● DOCUMENTO DE ORIGEM
B) Os AA acordaram com o Réu a celebração de um contrato de mútuo com hipoteca, mediante o qual este lhes concedia o capital total de 125.000,00 € para a construção de um imóvel.
C) Os montantes do empréstimo a que se refere o contrato referido na antecedente alínea eram efectuados por tranches que seriam creditadas na conta dos AA.
D) No cumprimento do acordo celebrado, no dia 09-04-2003, foi creditada a primeira tranche no valor de 25.000,00 €.
E) De igual modo, no dia 23-04-2003, voltou a ser creditada uma segunda tranche com a quantia de 15.000,00 €.
F) E, no dia 26-06-2003, uma terceira tranche foi creditada no valor de 35.000,00 €.
G) O cheque com o número 6514147937, sacado sobre a conta referida em A), foi depositado em 29-07-2003, com todos os espaços preenchidos, na conta de Bresson Hervé Louis, na agência do Réu onde os AA têm conta aberta.
H) Esse cheque, com o valor aposto de 35.000,00 €, foi pago pelo Réu no dia 30-07-2003.
I) Aquando do pagamento desse cheque de 35.000,00 €, os AA dispunham na sua conta bancária o valor de 30.062,42 €.
J)Ao ser pago o cheque, a conta bancária dos AA ficou sem provisão e com um valor negativo de 4.937,58 €.
L) Anteriormente, em 29-07-2002, e num momento em que, por lapso, o autor marido emitiu um cheque que veio a ser devolvido por falta de provisão, a Ré contactou com os AA, através de carta registada com aviso de recepção, junta a fls 35, e na qual expunha essa situação.
M) Na sequência do pagamento do cheque aludido na alínea G), os AA pagaram ao Réu, os chamados “negócios de cobertura”, designadamente juros, imposto de selo, despesas de emissão de distrate e o IVA relativo a estas e utilização de depósitos à ordem, seus juros e IVA, tudo no valor de 9.505,55 €.
N) Os AA, por causa do pagamento do cheque, perderam toda a confiança no Réu.

● DADOS FORNECIDOS
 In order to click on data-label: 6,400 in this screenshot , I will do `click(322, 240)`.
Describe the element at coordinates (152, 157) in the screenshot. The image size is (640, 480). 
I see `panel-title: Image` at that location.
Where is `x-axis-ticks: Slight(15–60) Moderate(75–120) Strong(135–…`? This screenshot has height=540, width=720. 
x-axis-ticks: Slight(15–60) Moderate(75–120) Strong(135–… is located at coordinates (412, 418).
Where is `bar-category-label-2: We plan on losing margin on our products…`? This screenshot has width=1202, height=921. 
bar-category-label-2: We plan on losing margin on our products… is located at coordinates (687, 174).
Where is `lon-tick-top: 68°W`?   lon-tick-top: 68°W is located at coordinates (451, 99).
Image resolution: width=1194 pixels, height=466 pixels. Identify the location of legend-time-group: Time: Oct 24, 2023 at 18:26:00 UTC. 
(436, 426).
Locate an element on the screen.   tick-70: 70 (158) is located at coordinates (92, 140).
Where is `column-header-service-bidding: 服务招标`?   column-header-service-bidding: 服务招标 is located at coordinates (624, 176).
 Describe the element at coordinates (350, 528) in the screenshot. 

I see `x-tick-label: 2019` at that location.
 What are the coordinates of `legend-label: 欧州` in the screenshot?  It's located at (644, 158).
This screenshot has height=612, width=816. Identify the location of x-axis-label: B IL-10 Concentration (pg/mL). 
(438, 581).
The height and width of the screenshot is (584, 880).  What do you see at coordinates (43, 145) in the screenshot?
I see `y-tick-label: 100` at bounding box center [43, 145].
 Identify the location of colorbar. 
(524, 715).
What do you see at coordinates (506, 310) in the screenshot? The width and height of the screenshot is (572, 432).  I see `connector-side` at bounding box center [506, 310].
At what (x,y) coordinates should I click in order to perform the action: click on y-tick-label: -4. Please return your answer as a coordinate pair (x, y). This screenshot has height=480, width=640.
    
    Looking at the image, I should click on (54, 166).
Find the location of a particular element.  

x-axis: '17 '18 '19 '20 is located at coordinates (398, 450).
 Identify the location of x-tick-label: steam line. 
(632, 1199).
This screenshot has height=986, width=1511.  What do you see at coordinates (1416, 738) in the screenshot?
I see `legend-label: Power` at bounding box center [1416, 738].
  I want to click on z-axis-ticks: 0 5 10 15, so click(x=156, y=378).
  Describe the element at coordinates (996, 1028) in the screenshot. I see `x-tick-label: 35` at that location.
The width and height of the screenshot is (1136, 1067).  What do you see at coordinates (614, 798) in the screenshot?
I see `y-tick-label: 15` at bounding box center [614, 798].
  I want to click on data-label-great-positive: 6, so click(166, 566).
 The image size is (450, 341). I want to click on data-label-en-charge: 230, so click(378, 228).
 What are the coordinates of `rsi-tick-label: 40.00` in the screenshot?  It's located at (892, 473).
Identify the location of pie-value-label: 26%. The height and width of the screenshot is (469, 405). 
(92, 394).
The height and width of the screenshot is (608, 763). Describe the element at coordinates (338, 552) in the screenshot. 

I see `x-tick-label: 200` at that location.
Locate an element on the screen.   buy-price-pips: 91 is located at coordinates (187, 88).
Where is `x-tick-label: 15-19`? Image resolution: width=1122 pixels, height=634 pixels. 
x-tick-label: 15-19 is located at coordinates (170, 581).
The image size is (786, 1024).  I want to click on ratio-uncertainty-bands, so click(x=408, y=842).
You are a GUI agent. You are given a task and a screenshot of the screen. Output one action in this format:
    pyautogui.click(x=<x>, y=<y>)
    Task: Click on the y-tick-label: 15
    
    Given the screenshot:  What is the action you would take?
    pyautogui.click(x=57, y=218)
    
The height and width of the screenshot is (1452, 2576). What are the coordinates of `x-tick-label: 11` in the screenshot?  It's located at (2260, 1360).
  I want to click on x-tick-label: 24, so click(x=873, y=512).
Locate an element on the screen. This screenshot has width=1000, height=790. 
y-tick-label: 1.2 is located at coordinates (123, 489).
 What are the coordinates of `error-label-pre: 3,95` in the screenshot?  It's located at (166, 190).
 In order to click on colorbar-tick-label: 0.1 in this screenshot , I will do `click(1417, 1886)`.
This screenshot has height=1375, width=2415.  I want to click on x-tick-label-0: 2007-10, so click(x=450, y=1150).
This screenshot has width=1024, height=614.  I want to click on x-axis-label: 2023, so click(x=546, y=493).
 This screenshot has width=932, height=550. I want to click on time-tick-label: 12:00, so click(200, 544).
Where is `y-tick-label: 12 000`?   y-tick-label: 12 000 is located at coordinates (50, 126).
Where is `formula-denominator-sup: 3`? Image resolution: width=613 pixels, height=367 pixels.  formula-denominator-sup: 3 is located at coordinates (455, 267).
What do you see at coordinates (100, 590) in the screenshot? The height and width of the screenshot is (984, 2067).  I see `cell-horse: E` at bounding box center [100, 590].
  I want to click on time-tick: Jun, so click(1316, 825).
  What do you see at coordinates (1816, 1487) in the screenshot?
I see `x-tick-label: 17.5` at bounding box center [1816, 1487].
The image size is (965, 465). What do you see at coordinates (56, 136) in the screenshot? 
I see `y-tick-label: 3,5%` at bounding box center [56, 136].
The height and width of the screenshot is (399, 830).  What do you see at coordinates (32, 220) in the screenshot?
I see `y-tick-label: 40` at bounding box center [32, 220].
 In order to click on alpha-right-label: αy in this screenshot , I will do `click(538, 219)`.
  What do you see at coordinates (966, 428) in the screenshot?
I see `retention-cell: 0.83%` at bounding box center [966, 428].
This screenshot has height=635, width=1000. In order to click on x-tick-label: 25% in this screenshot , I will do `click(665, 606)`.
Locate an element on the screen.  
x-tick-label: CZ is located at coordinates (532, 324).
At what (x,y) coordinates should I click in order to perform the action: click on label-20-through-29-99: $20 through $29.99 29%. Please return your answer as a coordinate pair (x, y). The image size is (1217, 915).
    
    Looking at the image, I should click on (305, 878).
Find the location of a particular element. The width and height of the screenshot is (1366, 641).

● QUESTÕES DE ESTUDO
• 1. Indique se cada afirmação está de acordo com o texto sobre o empréstimo com hipoteca. Responda sim ou não e cite as palavras decisivas do texto. (a) A segunda tranche creditada na conta dos AA foi de 15.000,00 €. (b) O cheque de 35.000,00 € foi pago pelo Réu no mesmo dia em que foi depositado. (c) Depois do pagamento do cheque, a conta dos AA ficou com um saldo negativo de 4.937,58 €.
• 2. Segundo o texto sobre o empréstimo com hipoteca, qual era o capital total que o Réu concedia aos AA?
• 3. Retome o texto sobre o empréstimo com hipoteca a partir do ponto em que ele termina.

● RESPOSTAS POR TAREFA
• 1.
(a) Sim: "voltou a ser creditada uma segunda tranche com a quantia de 15.000,00 €".
(b) Não: "foi depositado em 29-07-2003" e "foi pago pelo Réu no dia 30-07-2003".
(c) Sim: "ficou sem provisão e com um valor negativo de 4.937,58 €".

• 2. O capital total era de 125.000,00 €.

• 3.
O) Os AA exercem como profissão a actividade de restauração, tendo um estabelecimento comercial aberto ao público, sito no lugar dos Andreus, Barreira, denominado “Os Abóboras”.
P) O cheque nº 6514147937, junto aos autos, tem a assinatura da autora.
Q) Em 04-08-2003, o autor deslocou-se ao Banco Réu para efectuar um depósito.
R) Aproveitou essa ocasião para solicitar um extracto da conta supra citada.
S) Ao consultar o extracto verificou que a mesma se encontrava sem provisão.
T) O cheque foi preenchido com diferentes tipos de letra.
U) Os locais onde constam “a utilizar em EUROS”, “Local de Emissão”, “Ano”, “Mês” e “Dia”, foram preenchidos com um determinado tipo de caligrafia.
V) O local onde consta “à ordem de “ e onde figura o nome de Bresson Hervé Georges Louis foi preenchido com um segundo tipo de caligrafia.
X )O local onde consta a quantia de Euros”, foi preenchido com um terceiro tipo de caligrafia.
Z) A assinatura do sacador foi efectuada com tinta preta.
AA) O cheque foi preenchido com duas tonalidades de linha azul, isto é, foram utilizadas duas canetas com tinta azul diferente.
BB) O Réu, ao pagar o cheque e uma vez que o mesmo se encontrava assinado pela titular da conta bancária, não deu especial relevo aos diversos tipos de caligrafia e tonalidades que o referido cheque apresentava nos locais referidos em U) a Z).
CC) Os AA fecharam a conta no banco Réu e celebraram um novo contrato de mútuo com hipoteca na Caixa de Crédito Agrícola.
DD) Com a formalização deste contrato, os AA suportaram despesas notariais, no valor de 225,88 €; despesas com certidão de teor das finanças, no valor de 4,13€; e despesas com o registo de nova hipoteca, no valor de 160,00 €.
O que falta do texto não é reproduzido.